> Information
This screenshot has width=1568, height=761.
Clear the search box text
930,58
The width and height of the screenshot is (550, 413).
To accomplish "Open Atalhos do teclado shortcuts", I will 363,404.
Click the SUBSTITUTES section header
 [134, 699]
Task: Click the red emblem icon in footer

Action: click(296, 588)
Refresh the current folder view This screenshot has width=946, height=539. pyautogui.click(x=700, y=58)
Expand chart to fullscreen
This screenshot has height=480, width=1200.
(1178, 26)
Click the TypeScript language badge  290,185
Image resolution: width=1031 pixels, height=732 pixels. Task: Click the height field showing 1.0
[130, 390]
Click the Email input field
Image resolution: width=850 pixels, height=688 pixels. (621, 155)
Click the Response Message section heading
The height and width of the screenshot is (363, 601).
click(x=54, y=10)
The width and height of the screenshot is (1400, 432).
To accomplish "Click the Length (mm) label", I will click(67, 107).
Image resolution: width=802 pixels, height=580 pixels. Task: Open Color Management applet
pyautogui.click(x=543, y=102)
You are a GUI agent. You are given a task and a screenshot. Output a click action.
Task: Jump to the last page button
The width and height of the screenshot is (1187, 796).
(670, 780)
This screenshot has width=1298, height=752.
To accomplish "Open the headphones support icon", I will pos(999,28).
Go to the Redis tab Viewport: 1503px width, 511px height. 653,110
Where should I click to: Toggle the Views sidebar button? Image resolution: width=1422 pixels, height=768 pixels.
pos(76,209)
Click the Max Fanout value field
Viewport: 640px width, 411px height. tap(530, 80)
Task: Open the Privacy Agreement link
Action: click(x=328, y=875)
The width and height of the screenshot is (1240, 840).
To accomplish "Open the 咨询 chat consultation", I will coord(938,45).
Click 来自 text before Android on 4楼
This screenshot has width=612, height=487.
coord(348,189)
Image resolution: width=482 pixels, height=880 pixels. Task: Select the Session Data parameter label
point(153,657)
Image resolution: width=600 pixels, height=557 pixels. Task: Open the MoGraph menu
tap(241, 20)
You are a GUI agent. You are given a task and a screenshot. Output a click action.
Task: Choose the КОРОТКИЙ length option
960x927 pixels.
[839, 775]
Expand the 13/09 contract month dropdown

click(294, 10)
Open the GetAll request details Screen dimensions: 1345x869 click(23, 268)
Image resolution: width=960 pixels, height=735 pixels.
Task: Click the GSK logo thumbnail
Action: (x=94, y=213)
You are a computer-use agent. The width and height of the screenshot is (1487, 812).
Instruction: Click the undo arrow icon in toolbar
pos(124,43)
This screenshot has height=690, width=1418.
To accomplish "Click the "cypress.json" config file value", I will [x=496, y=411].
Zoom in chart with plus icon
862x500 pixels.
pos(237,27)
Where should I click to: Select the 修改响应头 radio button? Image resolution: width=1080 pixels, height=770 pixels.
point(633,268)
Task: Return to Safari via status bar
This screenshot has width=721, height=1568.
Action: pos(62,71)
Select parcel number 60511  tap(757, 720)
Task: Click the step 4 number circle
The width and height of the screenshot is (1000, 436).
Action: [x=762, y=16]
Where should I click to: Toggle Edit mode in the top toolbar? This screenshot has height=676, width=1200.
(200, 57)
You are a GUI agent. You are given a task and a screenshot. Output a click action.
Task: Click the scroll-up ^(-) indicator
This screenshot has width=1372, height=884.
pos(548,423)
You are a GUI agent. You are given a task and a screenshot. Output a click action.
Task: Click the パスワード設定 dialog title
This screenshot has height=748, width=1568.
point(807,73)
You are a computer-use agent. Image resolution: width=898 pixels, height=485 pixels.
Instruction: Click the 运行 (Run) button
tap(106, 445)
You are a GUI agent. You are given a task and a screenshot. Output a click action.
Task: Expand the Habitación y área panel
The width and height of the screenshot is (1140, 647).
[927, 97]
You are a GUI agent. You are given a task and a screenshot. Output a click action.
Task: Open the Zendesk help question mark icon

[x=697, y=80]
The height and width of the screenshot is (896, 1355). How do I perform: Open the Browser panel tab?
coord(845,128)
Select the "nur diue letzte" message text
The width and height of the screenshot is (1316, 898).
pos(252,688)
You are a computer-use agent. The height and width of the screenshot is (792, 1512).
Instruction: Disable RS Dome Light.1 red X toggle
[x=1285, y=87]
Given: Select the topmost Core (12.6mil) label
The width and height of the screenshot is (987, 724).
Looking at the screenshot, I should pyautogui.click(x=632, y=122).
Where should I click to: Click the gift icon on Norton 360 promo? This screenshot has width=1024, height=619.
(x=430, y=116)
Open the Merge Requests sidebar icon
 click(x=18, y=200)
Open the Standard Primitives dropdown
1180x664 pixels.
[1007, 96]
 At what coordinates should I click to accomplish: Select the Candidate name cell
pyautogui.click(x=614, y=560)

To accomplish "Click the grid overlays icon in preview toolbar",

> What you need to do
Search the data for "computer". Copy every matching line.

> Result of the task
You are a computer-use agent. The width and height of the screenshot is (1487, 812).
You are a computer-use agent. Image resolution: width=898 pixels, height=485 pixels.
You are a computer-use agent. The height and width of the screenshot is (792, 1512).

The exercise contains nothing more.